Sankt Goarshausen, Germany: the Loreley town in the heart of the Rhine Gorge

At the narrowest and deepest point of the Rhine, where the river squeezes between steep slate cliffs, a rock rises some 130 metres above the water: the Loreley. Legend, given its enduring form by Clemens Brentano and Heinrich Heine, tells of a golden-haired maiden who sat here singing and lured boatmen to wreck on the reefs below. At the foot of that rock lies Sankt Goarshausen, a small wine town of around 1,250 people on the eastern bank in Rhineland-Palatinate, about 30 kilometres south of Koblenz and roughly 90 kilometres west of Frankfurt, at the centre of the UNESCO-listed Upper Middle Rhine Valley.

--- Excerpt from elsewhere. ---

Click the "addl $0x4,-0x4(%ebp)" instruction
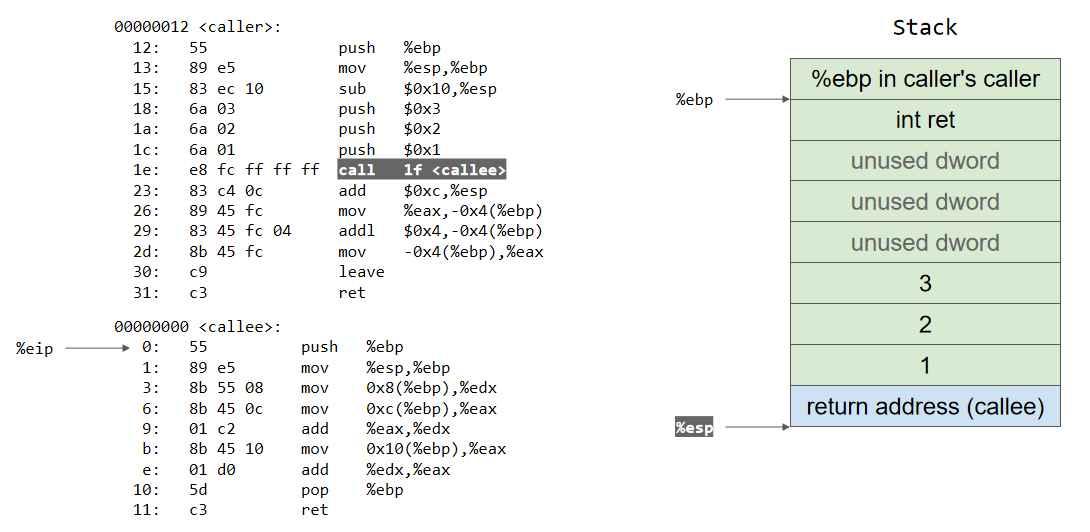Image resolution: width=1090 pixels, height=532 pixels. click(440, 231)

Above the town perch two castles with feline and rodent nicknames: Burg Katz, "Castle Cat", built around 1371 by the toll-collecting Counts of Katzenelnbogen, and the older Burg Maus, "Castle Mouse", a little upriver. Across the water rise the ruins of Rheinfels above the twin town of Sankt Goar.

Tolls, salmon and town walls

Sankt Goarshausen received its town rights in 1324 from King Ludwig the Bavarian, and two medieval towers and stretches of its wall still stand. For centuries the Counts of Katzenelnbogen grew rich here on Rhine tolls and salmon fishing, commanding the dangerous bend of the river from their hilltop strongholds.

Rock, river and fire

Today the Loreley plateau above the town has a visitors' centre, an open-air amphitheatre and dizzying views down the gorge, reached on foot by the Rheinsteig trail or from the riverside. Each September the "Rhine in Flames" fireworks light the cliffs and castles, and paddle steamers still call at the quay, carrying travellers through one of Europe's most storied river landscapes.